Quindi i meme di propaganda politica hanno un grande futuro, lanciati da un social bot e poi diffusi dalle persone più superficiali del mondo. In genere “con i meme si diffondono più livelli di significati, e non sempre gli utenti sono consapevoli di tutte le possibili interpretazioni” consce e inconsce (https://people.unipi.it/roberta_bracciale, esperta di campagne elettorali digitali). Del resto, in una società sempre più narcisistica, di solito le persone non sono interessate alle informazioni vere e utili, ma alle informazioni piacevoli o non spiacevoli (Walter Quattrociocchi, docente all’Università di Venezia).

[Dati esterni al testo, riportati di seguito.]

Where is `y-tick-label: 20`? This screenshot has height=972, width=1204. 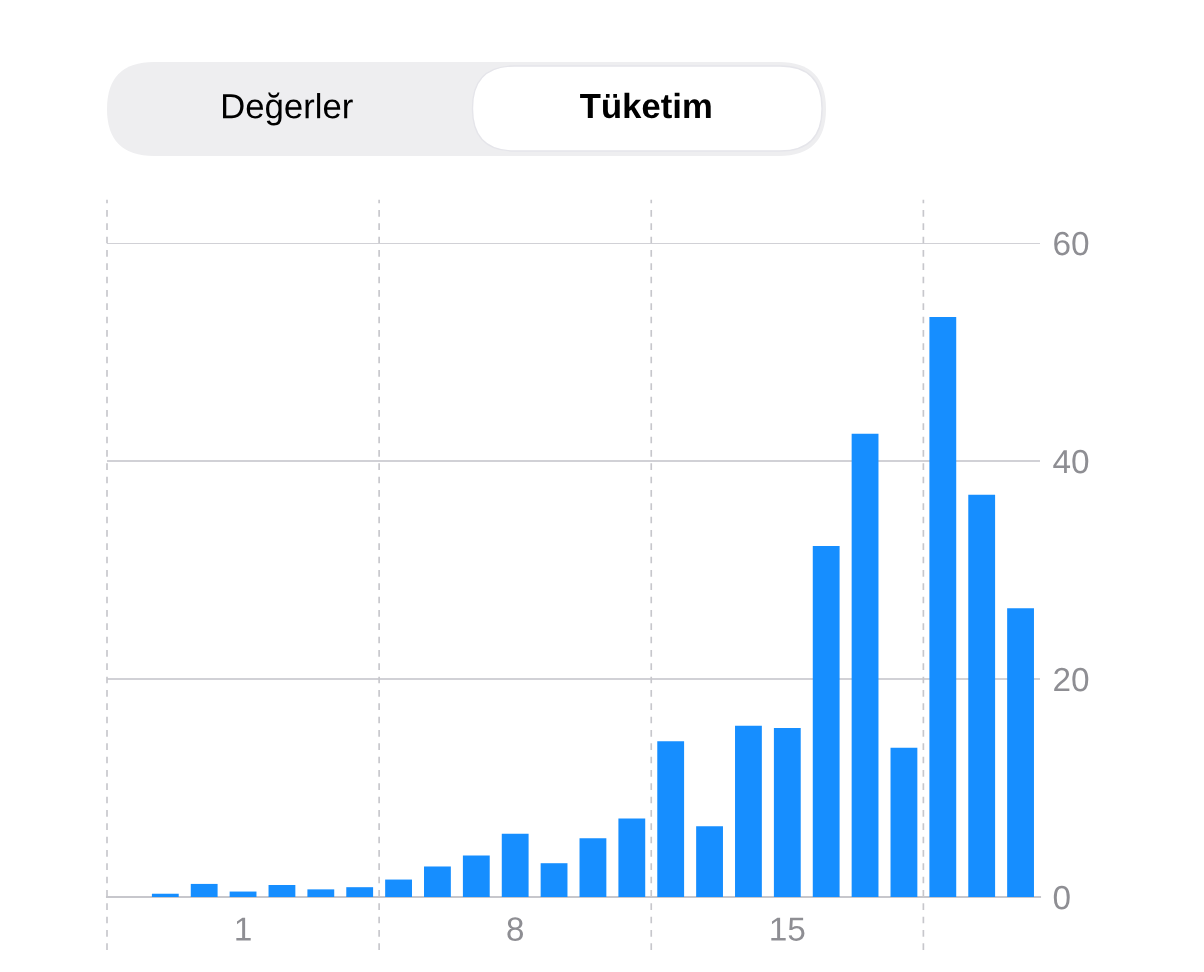
y-tick-label: 20 is located at coordinates (1072, 680).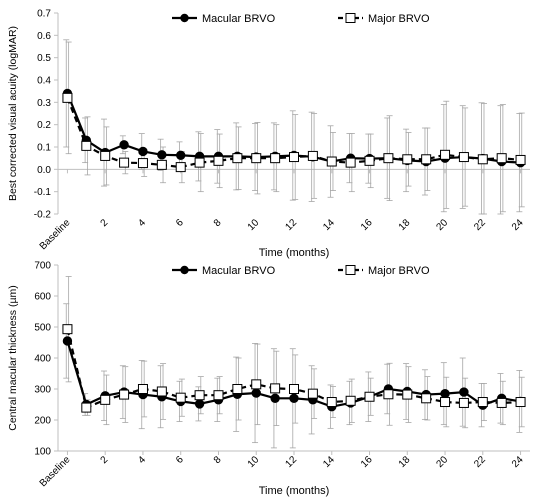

Attirare l’attenzione è una cosa, mentre conquistare un voto è una cosa molto più difficile. Il voto è il momento finale di un processo successivo e ben distinto dall’attenzione concentrata sull’agenda mediatica politicizzata (Cristopher Cepernich, docente all’Università di Torino). La propaganda computazionale sembra poco influente: per ora è molto utile per far vendere più giornali e per far aumentare le letture digitali e gli introiti pubblicitari.